The country received $566.57 million in remittance in the first 13 days of the current month of October.
Bangladesh Bank statistics show maximum remittance came through private commercial banks as they received $413.29 million while the nine foreign banks $4.68 million.
Six state-owned commercial banks -- Agrani, Janata, Rupali, Sonali, BASIC and BDBL – brought in $143.21 million from Bangladeshi expatriates while two state-owned specialised banks got $5.39 million.
Of the private commercial banks, highest $117.34 million entered the country through Islami Bank Bangladesh Limited (IBBL) followed by Dutch-Bangla Bank’s $32.51 million.
Of the state-owned banks, Agrani Bank received $57.86 million while Sonali Bank $45.58 million, Janata Bank $31.94 million, Rupali Bank $7.74 million and BASIC Bank $0.09 million.

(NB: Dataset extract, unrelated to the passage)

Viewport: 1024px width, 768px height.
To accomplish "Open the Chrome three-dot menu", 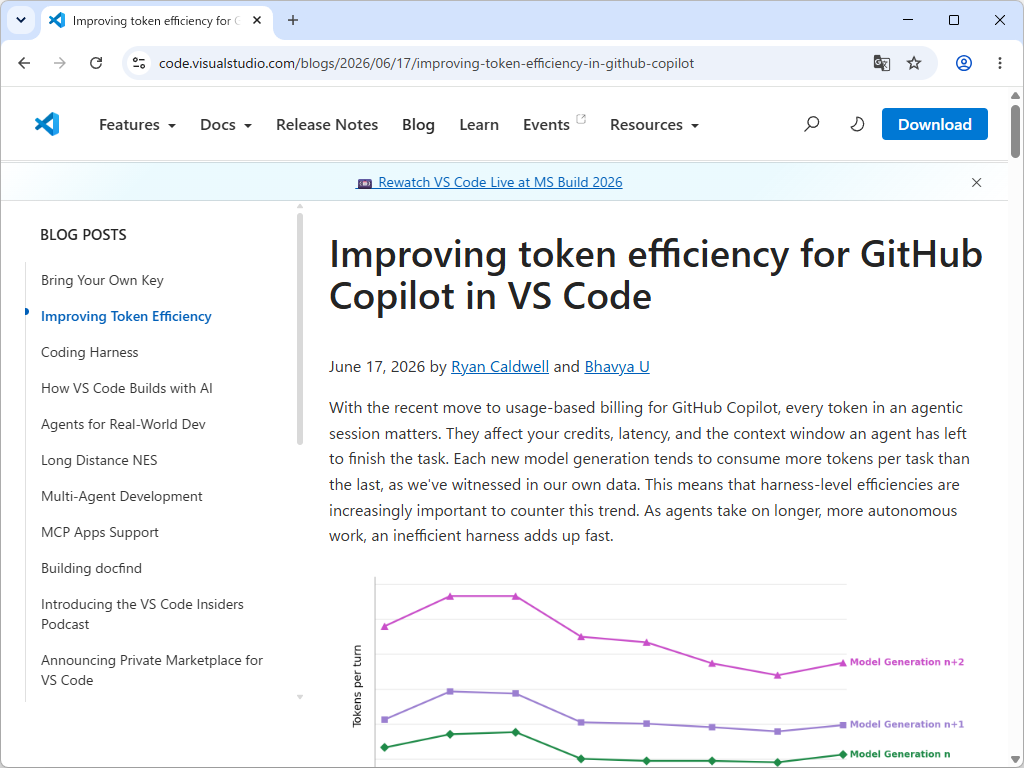I will [1000, 63].
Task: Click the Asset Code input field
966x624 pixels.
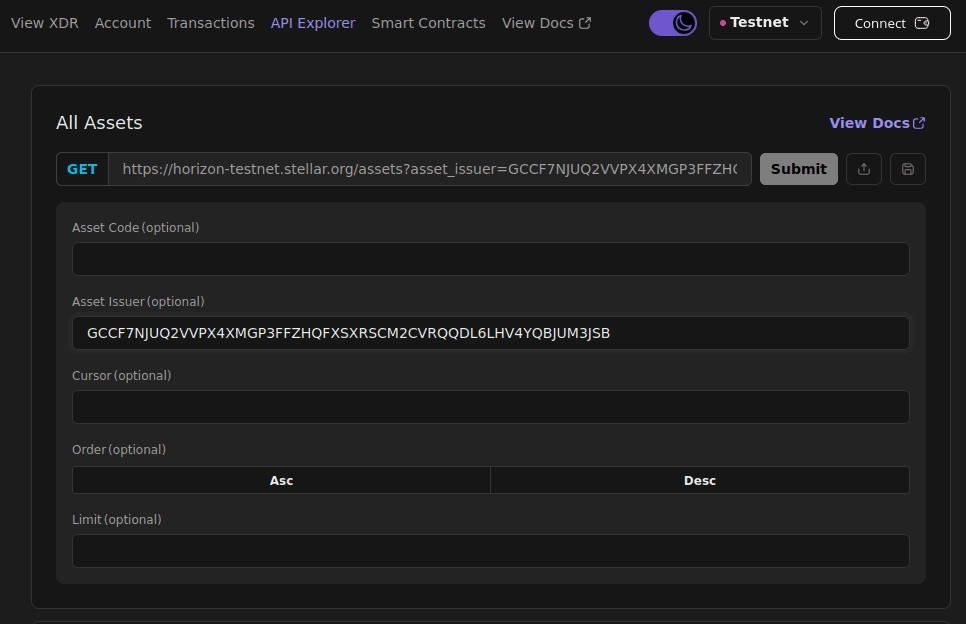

However, BDBL received no remittance, reports UNB.
Among other private banks which are in leading positions in earning remittance include Bank Asia ($24.81mn), Pubali Bank ($21.86mn), Mutual Trust Bank ($21.44mn), Southeast Bank ($17.35mn), Brac Bank ($16.92mn), National Bank Limited ($16.59mn), (Uttara $13.30mn), Mercantile Bank ($10.07mn), NCC Bank ($10.33mn), Prime Bank ($9.15mn) and Trust Bank ($10.08mn).
Meanwhile, the NRB banks showed a poor performance in receiving remittance although the government allowed their establishment with a high hope.
Of the three NRB banks, NRB Bank received only $0.17 million while NRB Commercial Bank $0.19 million and NRB Global Bank $0.16 million in remittance from non-resident Bangladeshis during the period.
There are some other private banks which also showed poor performance in remittance earning during the period as they received below two million each. These banks are Farmers Bank ($0.13mn), SBAC Bank ($0.78mn), One Bank ($0.32mn), Modhumati Bank ($0.07mn), Midland Bank ($0.07mn), Meghna Bank ($0.20mn), Exim Bank ($1.59mn), IFIC Bank ($1.00mn) and Shahjalal Islami Bank ($1.23mn) while ICB Islamic Bank received not remittance.